You can read the full story here by Kate Devlin
Hunt says Truss has ‘changed’ as he urges Tory MPs not to ditch her
As senior Tory accuses PM of looking like ‘libertarian jihadist’ who treats country as ‘lab mice’
Lamiat Sabin16 October 2022 13:40
Nurses’ union warns Hunt against cuts amid ballot for strike
Royal College of Nursing has warned chancellor Jeremy Hunt against making cuts to the Department of Health’s budget.
Mr Hunt, a former health secretary, has signalled that all departments will be forced to find more savings and cut costs.
On his third day on the job, he said he was “not taking anything off the table”.
The RCN is currently balloting for strike action.
Pat Cullen, general secretary of RCN, said: “If the new chancellor is serious about spending money more wisely, then he must invest in the nursing workforce.

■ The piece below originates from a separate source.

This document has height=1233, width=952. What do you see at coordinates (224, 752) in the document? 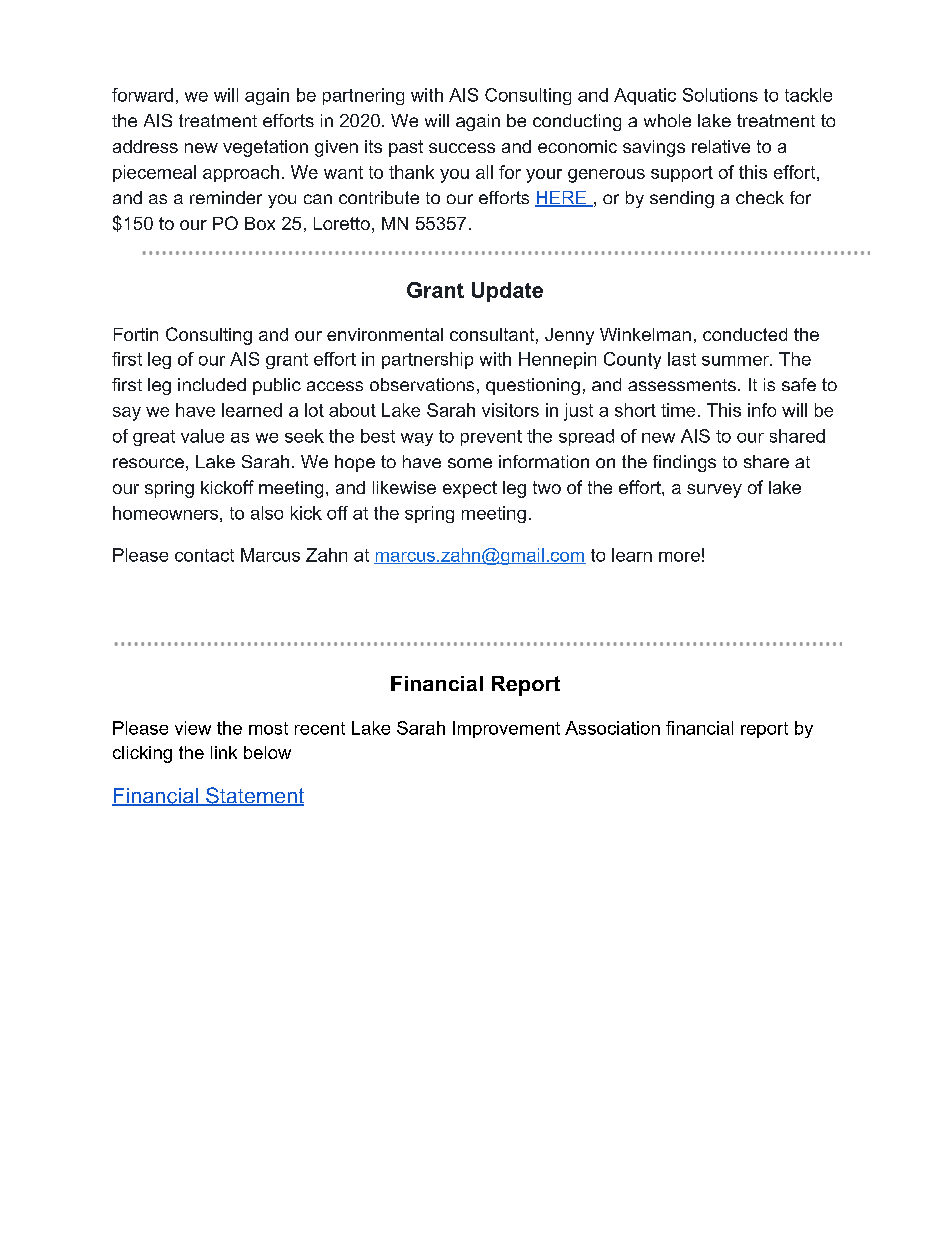
I see `link` at bounding box center [224, 752].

“Asking the Department of Health to make yet more efficiencies – in other words, to cut costs – when the need to invest in the NHS and social care is greater than ever, does not make sense.
“Mr Hunt must put patients first. The nursing workforce crisis is undermining safe patient care and with many choosing to leave the profession for better-paid jobs elsewhere, the need to pay a demoralised and unvalued profession fairly could not be more pressing.
“These considerations must be uppermost in Mr Hunt’s mind as he announces the government’s economic reset.”
Lamiat Sabin16 October 2022 13:20
Sunday Times issues call for Truss to resign
The Sunday Times has issued a damning call for Liz Truss to resign, dubbing her a “pointless prime minister — an empty vessel with no policies or power.”
The newspaper has suggested that PM’s leadership contest rival Rishi Sunak take her place in No 10, and demanded the Tories call an election “after the immediate crisis has passed.”
“Truss has wrecked the Conservative Party’s reputation for fiscal competence and humiliated Britain on the international stage,” The Sunday Times View reads. “Senior Tories must now act in the national interest and remove her from Downing Street as quickly as possible.”
“Britain cannot tolerate a further two years of instability, and it would be more strategically astute for the Conservatives to let Labour confront the economic challenges of the next few years if they are to stand a chance of returning to power in the near future.
“Once in opposition, the Tories must regroup and take time to reflect on how they arrived at the dire position they are in today.”